I'm Going Home: Returning to the Place I Abandoned as a Kid to Build Dreams & Share Stories
/I read a blog post this morning that sparked something for me, and I needed a spark. We're halfway into this trip and I can't stop thinking about what it's really about, and what the hell I'm going to do with it when we get back.
I left New Orleans at 18 and returned for summers, holidays and a couple brief stints where I couldn't make heads or tails of life. I wanted to work in fashion, and my young brain couldn't see a future in my tiny little home town. I needed out to succeed, so I ditched. But now, I'm coming back.
What changed? I did. The world did. New Orleans did. And nothing did.
My home town is still a place of mystery and magic, of decadence and decay, of history, of sacrifice, of culture and of death... and it's a place of rebirth, of innovation, of purpose and reinvention. I remember a time where our test scores were some of the lowest, our education system falling apart, our politics riddled with corruption, violent crime skyrocketing and the state just flat broke. I thought there was no future for this place, and certainly not for me here.
Now the hope is overwhelming. The possibility for what we are and what we could be is distinctly buzzing - and loud. Read anything about New Orleans these days, and you'll read about a city reimagined, a city astir with entrepreneurial activity, creation and the kind of special, authentic, honest growth that creates almost tangible magic.
The pull started a few years ago. I was glued to the TV watching the waters rise from my condo in Miami Beach, my whole family sleeping on the floor of my dad's Baton Rouge office not knowing if they'd be going home. I should have been there with them. And I was - my soul was stuck on that highway, on the floor in that office, crammed into the only room at Lod Cook, at Pete Maravich with the CDC and finally living from a Quality Suites with a couple buckets of photos, seven adults, a baby and a Boston Terrier. My heart was there when my brother got into the city early, with my dad when he got to the house for the first time, with my mom when she knew the photos she couldn't take were still there and with my grandmother when what little she still had was covered in mold and mildew and razed to the ground.
In that sorrow, that tragedy, there were stories - human stories of connection - that tied New Orleanians together. I wanted to be there, to rebuild, so badly, but I wasn't a part of their stories - of their connection - so I watched.
I watched my family struggle with depression. I watched my grandmother move to a double wide. Not long after, I watched the priest lay her to rest. I watched block after block of the city flattened - thrown out with the trash. I watched the rest of the country talk about whether or not New Orleans should be rebuilt, whether the whole damn place should just become a memory.
And I watched a community determined that would not happen. They shared stories, they grew legs, they caught steam and they made sure New Orleans would not be erased from any map.

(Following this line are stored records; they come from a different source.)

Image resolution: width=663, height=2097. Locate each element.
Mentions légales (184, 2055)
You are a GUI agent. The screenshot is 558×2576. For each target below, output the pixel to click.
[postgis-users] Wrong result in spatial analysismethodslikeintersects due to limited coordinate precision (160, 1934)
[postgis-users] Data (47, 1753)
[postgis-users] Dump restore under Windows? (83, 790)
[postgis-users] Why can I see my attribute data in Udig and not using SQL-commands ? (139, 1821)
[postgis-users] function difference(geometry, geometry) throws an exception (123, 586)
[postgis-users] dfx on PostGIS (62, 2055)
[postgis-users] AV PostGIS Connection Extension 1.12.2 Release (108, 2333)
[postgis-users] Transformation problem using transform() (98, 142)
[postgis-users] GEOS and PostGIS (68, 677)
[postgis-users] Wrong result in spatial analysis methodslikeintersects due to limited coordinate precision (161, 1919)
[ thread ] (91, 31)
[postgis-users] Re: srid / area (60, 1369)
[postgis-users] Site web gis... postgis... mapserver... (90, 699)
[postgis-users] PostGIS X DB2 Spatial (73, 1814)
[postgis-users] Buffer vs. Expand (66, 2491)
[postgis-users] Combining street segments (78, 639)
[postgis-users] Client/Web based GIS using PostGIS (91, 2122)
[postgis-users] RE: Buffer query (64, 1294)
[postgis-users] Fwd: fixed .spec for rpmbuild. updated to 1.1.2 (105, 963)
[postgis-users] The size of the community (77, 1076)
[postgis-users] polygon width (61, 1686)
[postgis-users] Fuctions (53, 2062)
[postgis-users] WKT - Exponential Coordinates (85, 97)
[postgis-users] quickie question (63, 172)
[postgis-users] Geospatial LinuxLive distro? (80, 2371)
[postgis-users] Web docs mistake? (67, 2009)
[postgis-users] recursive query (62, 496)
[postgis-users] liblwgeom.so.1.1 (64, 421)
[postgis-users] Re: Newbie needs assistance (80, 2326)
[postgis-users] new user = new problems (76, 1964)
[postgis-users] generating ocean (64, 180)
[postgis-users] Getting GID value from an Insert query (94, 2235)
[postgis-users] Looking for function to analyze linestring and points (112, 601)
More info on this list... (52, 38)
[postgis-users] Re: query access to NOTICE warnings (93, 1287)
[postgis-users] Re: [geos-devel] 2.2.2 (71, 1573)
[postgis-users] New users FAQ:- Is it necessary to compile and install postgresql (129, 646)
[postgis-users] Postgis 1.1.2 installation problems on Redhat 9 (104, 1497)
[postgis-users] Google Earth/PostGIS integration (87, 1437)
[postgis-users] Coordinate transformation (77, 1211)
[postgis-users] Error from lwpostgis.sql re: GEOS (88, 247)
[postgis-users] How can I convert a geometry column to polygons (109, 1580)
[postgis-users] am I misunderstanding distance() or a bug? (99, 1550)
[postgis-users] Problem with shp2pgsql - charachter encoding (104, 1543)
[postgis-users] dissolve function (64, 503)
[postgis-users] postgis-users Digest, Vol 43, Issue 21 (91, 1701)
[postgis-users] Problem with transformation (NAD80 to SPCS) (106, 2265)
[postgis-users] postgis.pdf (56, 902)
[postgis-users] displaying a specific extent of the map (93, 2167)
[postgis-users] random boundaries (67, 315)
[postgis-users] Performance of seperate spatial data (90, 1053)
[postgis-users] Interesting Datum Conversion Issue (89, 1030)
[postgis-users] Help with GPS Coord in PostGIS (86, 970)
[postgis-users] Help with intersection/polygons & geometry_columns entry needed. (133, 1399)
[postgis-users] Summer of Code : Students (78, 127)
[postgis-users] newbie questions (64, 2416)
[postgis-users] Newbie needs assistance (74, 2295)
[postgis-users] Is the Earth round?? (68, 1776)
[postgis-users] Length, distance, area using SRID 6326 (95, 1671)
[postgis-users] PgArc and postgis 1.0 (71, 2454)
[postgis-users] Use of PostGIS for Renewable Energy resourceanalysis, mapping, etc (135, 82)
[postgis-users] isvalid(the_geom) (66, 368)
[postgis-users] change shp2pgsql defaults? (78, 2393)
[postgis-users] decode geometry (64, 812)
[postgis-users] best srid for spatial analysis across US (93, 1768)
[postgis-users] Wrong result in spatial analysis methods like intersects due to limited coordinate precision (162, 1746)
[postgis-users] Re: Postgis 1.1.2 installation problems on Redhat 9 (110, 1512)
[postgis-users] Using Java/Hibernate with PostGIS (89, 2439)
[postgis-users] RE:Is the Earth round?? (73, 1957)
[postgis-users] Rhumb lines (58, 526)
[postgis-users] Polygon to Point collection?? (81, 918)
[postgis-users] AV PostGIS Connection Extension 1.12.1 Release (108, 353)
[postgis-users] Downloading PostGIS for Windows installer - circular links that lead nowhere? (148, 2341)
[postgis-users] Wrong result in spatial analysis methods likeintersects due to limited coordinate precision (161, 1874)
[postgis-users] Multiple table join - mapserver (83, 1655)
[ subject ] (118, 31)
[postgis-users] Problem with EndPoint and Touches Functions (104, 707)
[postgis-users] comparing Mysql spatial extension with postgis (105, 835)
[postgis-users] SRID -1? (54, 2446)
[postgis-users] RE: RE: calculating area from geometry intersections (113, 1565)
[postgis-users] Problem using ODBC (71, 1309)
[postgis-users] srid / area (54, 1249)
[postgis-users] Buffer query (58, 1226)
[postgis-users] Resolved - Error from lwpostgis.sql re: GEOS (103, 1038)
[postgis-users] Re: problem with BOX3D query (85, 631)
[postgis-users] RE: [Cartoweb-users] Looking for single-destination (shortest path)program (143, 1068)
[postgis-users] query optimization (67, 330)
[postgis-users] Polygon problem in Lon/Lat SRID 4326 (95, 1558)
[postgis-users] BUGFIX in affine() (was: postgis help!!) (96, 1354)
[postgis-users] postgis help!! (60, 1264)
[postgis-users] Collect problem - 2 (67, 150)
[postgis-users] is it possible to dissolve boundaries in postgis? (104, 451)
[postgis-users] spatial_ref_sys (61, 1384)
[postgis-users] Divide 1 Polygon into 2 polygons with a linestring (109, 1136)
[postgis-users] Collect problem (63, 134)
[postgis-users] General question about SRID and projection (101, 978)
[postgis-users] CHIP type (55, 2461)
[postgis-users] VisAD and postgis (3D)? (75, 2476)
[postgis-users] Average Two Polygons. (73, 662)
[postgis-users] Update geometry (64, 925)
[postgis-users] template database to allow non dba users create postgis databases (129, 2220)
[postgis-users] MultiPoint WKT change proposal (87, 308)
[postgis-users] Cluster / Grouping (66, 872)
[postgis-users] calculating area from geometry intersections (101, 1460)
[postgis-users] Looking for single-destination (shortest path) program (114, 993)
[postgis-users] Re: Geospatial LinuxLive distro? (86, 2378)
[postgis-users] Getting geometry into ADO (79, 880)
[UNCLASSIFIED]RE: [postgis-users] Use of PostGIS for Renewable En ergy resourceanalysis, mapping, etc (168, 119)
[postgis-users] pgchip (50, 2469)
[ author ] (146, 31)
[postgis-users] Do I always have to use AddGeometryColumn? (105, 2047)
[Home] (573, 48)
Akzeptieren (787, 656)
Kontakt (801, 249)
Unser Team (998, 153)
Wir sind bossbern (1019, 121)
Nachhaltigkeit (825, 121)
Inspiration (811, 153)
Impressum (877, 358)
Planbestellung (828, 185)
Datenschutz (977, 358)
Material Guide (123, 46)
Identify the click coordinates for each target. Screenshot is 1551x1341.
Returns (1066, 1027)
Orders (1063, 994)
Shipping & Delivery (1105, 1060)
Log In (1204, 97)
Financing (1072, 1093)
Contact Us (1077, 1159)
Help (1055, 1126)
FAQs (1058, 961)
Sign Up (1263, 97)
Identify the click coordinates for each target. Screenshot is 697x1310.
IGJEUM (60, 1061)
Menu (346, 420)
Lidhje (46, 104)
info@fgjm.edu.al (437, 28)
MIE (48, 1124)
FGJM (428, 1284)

What's happened in the years since has been nothing short of magical. The innovation, the creativity, the passion, the drive, the fight - I read every single day how the story shifts, how it grows, how the connections deepen and the city strengthens.
I might not know specifically what I'm going to do when I get home, but I know I'll finally be part of the story, the connections, the city. I have my own to share, and with me I bring my own hopes, my own dreams, my own passion, drive and vision for a New Orleans reimagined - at once the same and also so very different. Instead of just watching, I will help to build a place little girls with big dreams embrace as a platform for their success. It's the spirit of the city that's calling me home, and it's that spirit that's never, ever changed. New Orleans is my muse, and what I've been looking for so far and so wide is exactly where my father said it might be, in (my) own backyard.